*** Data for review Section Begins ***

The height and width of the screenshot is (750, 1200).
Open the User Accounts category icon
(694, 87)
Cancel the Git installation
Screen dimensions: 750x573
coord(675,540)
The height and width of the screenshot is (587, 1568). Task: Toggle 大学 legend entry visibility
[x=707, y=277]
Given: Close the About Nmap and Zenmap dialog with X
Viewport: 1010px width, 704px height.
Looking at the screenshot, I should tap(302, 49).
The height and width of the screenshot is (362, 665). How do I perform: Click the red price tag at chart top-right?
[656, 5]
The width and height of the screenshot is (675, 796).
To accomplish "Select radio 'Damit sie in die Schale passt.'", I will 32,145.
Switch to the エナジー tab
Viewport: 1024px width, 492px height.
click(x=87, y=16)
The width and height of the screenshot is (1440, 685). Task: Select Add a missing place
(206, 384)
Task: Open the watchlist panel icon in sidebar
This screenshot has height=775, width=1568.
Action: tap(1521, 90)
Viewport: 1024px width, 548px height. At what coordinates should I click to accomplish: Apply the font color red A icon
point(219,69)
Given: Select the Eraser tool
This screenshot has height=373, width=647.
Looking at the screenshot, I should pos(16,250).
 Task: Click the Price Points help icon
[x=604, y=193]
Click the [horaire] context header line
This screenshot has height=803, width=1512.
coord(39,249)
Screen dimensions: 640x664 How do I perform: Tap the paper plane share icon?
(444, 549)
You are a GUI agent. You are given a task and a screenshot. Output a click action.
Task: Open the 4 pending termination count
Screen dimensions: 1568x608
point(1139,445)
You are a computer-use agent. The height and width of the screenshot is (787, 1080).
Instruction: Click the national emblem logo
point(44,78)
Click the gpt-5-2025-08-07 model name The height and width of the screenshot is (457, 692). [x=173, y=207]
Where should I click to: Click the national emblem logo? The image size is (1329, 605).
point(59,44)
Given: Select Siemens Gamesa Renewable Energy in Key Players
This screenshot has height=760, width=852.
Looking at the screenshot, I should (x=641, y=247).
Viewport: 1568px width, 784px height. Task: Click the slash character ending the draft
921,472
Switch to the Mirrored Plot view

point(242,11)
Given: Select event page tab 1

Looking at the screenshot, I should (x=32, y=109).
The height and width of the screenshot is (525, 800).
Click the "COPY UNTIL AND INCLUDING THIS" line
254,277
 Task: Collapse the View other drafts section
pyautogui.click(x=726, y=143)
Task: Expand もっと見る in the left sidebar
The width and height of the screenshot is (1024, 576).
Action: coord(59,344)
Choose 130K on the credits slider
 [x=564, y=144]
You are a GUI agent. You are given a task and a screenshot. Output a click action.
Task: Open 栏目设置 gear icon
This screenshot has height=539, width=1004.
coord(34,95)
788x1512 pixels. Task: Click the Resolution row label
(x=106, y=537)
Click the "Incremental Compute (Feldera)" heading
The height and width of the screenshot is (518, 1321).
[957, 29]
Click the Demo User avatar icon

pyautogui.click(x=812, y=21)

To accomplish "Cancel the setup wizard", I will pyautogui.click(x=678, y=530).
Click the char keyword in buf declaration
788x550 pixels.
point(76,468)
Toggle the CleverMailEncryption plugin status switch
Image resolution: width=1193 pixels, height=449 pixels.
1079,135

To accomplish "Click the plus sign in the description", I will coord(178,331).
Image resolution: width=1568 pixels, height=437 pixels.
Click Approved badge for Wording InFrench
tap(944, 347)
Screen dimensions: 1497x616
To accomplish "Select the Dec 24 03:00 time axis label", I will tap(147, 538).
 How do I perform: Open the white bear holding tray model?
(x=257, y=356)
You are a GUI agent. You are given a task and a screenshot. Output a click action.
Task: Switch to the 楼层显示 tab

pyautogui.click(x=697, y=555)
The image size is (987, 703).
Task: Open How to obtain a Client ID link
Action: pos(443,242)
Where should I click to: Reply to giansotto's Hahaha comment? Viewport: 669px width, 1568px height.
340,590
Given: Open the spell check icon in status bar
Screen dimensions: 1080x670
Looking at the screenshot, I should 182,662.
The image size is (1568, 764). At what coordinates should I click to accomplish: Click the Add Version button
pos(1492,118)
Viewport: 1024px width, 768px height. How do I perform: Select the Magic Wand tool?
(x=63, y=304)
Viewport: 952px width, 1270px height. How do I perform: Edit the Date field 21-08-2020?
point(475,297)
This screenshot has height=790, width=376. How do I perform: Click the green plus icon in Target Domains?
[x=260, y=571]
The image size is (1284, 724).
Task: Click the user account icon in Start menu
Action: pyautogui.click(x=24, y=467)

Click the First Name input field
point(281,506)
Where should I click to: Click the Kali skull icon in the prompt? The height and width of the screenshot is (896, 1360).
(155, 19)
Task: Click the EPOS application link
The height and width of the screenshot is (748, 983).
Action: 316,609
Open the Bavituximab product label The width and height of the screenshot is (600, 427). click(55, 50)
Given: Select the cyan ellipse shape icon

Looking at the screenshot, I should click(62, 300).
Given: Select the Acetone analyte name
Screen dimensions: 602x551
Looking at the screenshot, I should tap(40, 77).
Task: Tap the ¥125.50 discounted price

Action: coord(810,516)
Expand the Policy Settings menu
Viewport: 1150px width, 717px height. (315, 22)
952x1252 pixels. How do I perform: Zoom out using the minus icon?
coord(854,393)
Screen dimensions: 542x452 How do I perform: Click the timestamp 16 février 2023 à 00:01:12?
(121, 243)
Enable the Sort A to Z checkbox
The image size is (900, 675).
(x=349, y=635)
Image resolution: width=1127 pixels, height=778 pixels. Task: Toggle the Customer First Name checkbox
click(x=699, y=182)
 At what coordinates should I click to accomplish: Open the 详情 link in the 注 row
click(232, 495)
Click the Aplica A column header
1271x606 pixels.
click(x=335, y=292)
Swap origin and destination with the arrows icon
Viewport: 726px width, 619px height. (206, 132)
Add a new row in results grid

*** Data for review Section Ends ***

For this exercise, transcribe the whole listing verbatim.

The height and width of the screenshot is (750, 1200).
Open the User Accounts category icon
(694, 87)
Cancel the Git installation
Screen dimensions: 750x573
coord(675,540)
The height and width of the screenshot is (587, 1568). Task: Toggle 大学 legend entry visibility
[x=707, y=277]
Given: Close the About Nmap and Zenmap dialog with X
Viewport: 1010px width, 704px height.
Looking at the screenshot, I should tap(302, 49).
The height and width of the screenshot is (362, 665). How do I perform: Click the red price tag at chart top-right?
[656, 5]
The width and height of the screenshot is (675, 796).
To accomplish "Select radio 'Damit sie in die Schale passt.'", I will 32,145.
Switch to the エナジー tab
Viewport: 1024px width, 492px height.
click(x=87, y=16)
The width and height of the screenshot is (1440, 685). Task: Select Add a missing place
(206, 384)
Task: Open the watchlist panel icon in sidebar
This screenshot has height=775, width=1568.
Action: tap(1521, 90)
Viewport: 1024px width, 548px height. At what coordinates should I click to accomplish: Apply the font color red A icon
point(219,69)
Given: Select the Eraser tool
This screenshot has height=373, width=647.
Looking at the screenshot, I should pos(16,250).
 Task: Click the Price Points help icon
[x=604, y=193]
Click the [horaire] context header line
This screenshot has height=803, width=1512.
coord(39,249)
Screen dimensions: 640x664 How do I perform: Tap the paper plane share icon?
(444, 549)
You are a GUI agent. You are given a task and a screenshot. Output a click action.
Task: Open the 4 pending termination count
Screen dimensions: 1568x608
point(1139,445)
You are a computer-use agent. The height and width of the screenshot is (787, 1080).
Instruction: Click the national emblem logo
point(44,78)
Click the gpt-5-2025-08-07 model name The height and width of the screenshot is (457, 692). [x=173, y=207]
Where should I click to: Click the national emblem logo? The image size is (1329, 605).
point(59,44)
Given: Select Siemens Gamesa Renewable Energy in Key Players
This screenshot has height=760, width=852.
Looking at the screenshot, I should (x=641, y=247).
Viewport: 1568px width, 784px height. Task: Click the slash character ending the draft
921,472
Switch to the Mirrored Plot view

point(242,11)
Given: Select event page tab 1

Looking at the screenshot, I should (x=32, y=109).
The height and width of the screenshot is (525, 800).
Click the "COPY UNTIL AND INCLUDING THIS" line
254,277
 Task: Collapse the View other drafts section
pyautogui.click(x=726, y=143)
Task: Expand もっと見る in the left sidebar
The width and height of the screenshot is (1024, 576).
Action: coord(59,344)
Choose 130K on the credits slider
 [x=564, y=144]
You are a GUI agent. You are given a task and a screenshot. Output a click action.
Task: Open 栏目设置 gear icon
This screenshot has height=539, width=1004.
coord(34,95)
788x1512 pixels. Task: Click the Resolution row label
(x=106, y=537)
Click the "Incremental Compute (Feldera)" heading
The height and width of the screenshot is (518, 1321).
[957, 29]
Click the Demo User avatar icon

pyautogui.click(x=812, y=21)

To accomplish "Cancel the setup wizard", I will pyautogui.click(x=678, y=530).
Click the char keyword in buf declaration
788x550 pixels.
point(76,468)
Toggle the CleverMailEncryption plugin status switch
Image resolution: width=1193 pixels, height=449 pixels.
1079,135

To accomplish "Click the plus sign in the description", I will coord(178,331).
Image resolution: width=1568 pixels, height=437 pixels.
Click Approved badge for Wording InFrench
tap(944, 347)
Screen dimensions: 1497x616
To accomplish "Select the Dec 24 03:00 time axis label", I will tap(147, 538).
 How do I perform: Open the white bear holding tray model?
(x=257, y=356)
You are a GUI agent. You are given a task and a screenshot. Output a click action.
Task: Switch to the 楼层显示 tab

pyautogui.click(x=697, y=555)
The image size is (987, 703).
Task: Open How to obtain a Client ID link
Action: pos(443,242)
Where should I click to: Reply to giansotto's Hahaha comment? Viewport: 669px width, 1568px height.
340,590
Given: Open the spell check icon in status bar
Screen dimensions: 1080x670
Looking at the screenshot, I should 182,662.
The image size is (1568, 764). At what coordinates should I click to accomplish: Click the Add Version button
pos(1492,118)
Viewport: 1024px width, 768px height. How do I perform: Select the Magic Wand tool?
(x=63, y=304)
Viewport: 952px width, 1270px height. How do I perform: Edit the Date field 21-08-2020?
point(475,297)
This screenshot has height=790, width=376. How do I perform: Click the green plus icon in Target Domains?
[x=260, y=571]
The image size is (1284, 724).
Task: Click the user account icon in Start menu
Action: pyautogui.click(x=24, y=467)

Click the First Name input field
point(281,506)
Where should I click to: Click the Kali skull icon in the prompt? The height and width of the screenshot is (896, 1360).
(155, 19)
Task: Click the EPOS application link
The height and width of the screenshot is (748, 983).
Action: 316,609
Open the Bavituximab product label The width and height of the screenshot is (600, 427). click(55, 50)
Given: Select the cyan ellipse shape icon

Looking at the screenshot, I should click(62, 300).
Given: Select the Acetone analyte name
Screen dimensions: 602x551
Looking at the screenshot, I should tap(40, 77).
Task: Tap the ¥125.50 discounted price

Action: coord(810,516)
Expand the Policy Settings menu
Viewport: 1150px width, 717px height. (315, 22)
952x1252 pixels. How do I perform: Zoom out using the minus icon?
coord(854,393)
Screen dimensions: 542x452 How do I perform: Click the timestamp 16 février 2023 à 00:01:12?
(121, 243)
Enable the Sort A to Z checkbox
The image size is (900, 675).
(x=349, y=635)
Image resolution: width=1127 pixels, height=778 pixels. Task: Toggle the Customer First Name checkbox
click(x=699, y=182)
 At what coordinates should I click to accomplish: Open the 详情 link in the 注 row
click(232, 495)
Click the Aplica A column header
1271x606 pixels.
click(x=335, y=292)
Swap origin and destination with the arrows icon
Viewport: 726px width, 619px height. (206, 132)
Add a new row in results grid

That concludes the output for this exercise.